Mitochondrial mutations, cellular instability and ageing: modelling the population dynamics of mitochondria

Abstract

All eukaryotic cells rely on mitochondrial respiration as their major source of metabolic energy (ATP). However, the mitochondria are also the main cellular source of oxygen radicals and the mutation rate of mtDNA is much higher than for chromosomal DNA. Damage to mtDNA is of great importance because it will often impair cellular energy production. However, damaged mitochondria can still replicate because the enzymes for mitochondrial replication are encoded entirely in the cell nucleus. For these reasons, it has been suggested that accumulation of defective mitochondria may be an important contributor to loss of cellular homoeostasis underlying the ageing process. We describe a mathematical model which treats the dynamics of a population of mitochondria subject to radical-induced DNA mutations.

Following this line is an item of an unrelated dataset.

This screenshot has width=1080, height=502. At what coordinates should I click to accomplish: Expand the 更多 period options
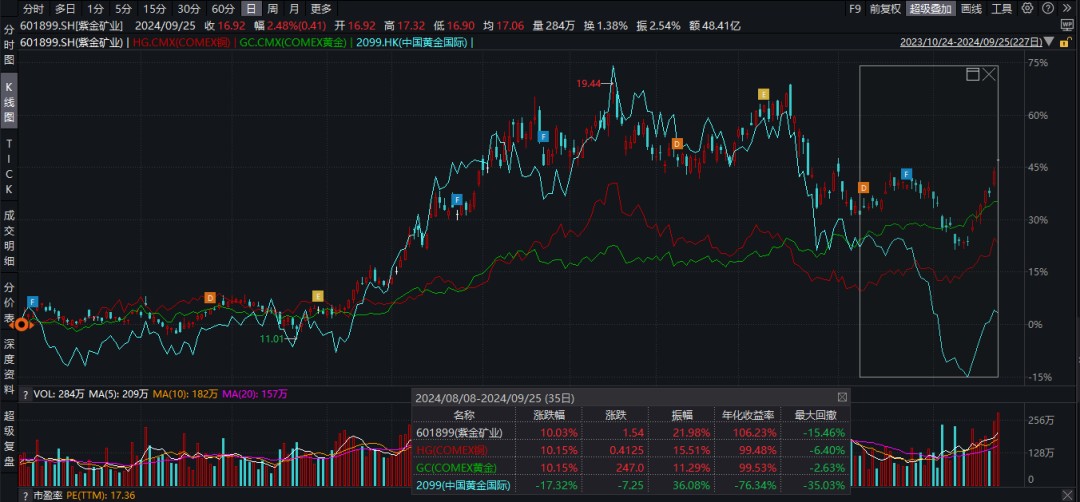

The model confirms the existence of an upper threshold level for mutations beyond which the mitochondrial population collapses. This threshold depends strongly on the division rate of the mitochondria. The model also reproduces and explains (i) the decrease in mitochondrial population with age, (ii) the increase in the fraction of damaged mitochondria in old cells, (iii) the increase in radical production per mitochondrion, and (iv) the decrease in ATP production per mitochondrion.